It's possible to keep an iPad for 10 years. If the graduating students don't get to keep the iPads, and anyone who breaks it has to pay for it, they're saving (according to you) $60 per student per year with a $600 iPad cost every 10 years. It would balance out. However, I have heard from other people that the savings on digital textbooks are much higher.

Realistically, this won't happen. It's not their money, but it makes them look good when they spend it; they'll keep buying new iPads, iMacs, and those retarded Smartboards.
 
This is ********.

LAUSD is a complete joke.I know someone who works at a school in this crappy district and man does she have some stories. She works in one of the "newer" schools that were recently built and she says it's a ********.
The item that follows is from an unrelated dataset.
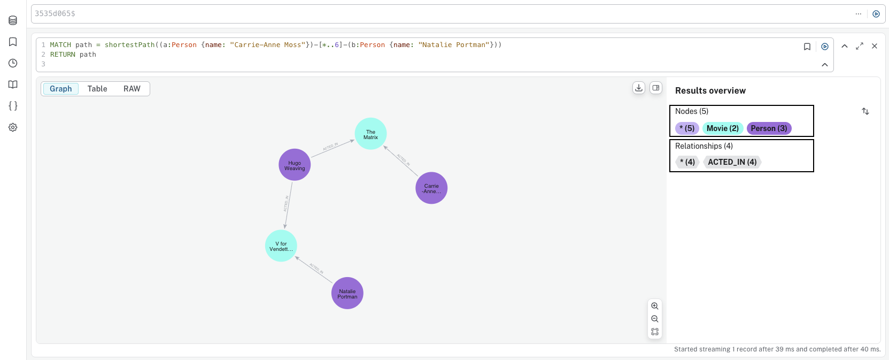
Task: Switch to the RAW view tab
Action: click(132, 89)

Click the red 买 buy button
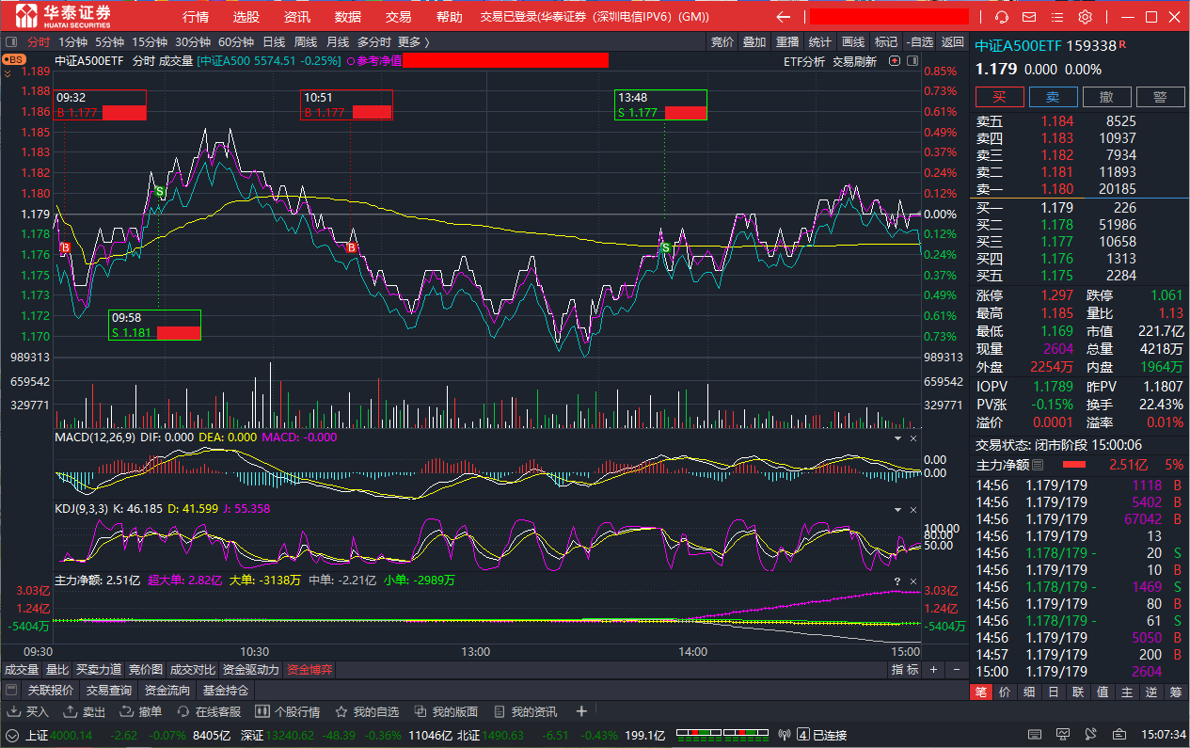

Hell, she said one time the electricity went out and the district refused to send the children home. It was gone for five hours and during those five hours there was no way the kids could have done anything. There was no food for the kids made and their friggin toilets wouldn't even work during this time!

And this stupid district thinks it wise to spend 30 million on iPads?

Humm.

Desktop computer would have died on spot (or in 5 min with UPS)

Laptop would have lasted 2~3 hours from fully charged.

iPad, all day from fully charged.
With the lessons loaded in iPad, no need for internet.


iPads actually sound like a great idea in your example!!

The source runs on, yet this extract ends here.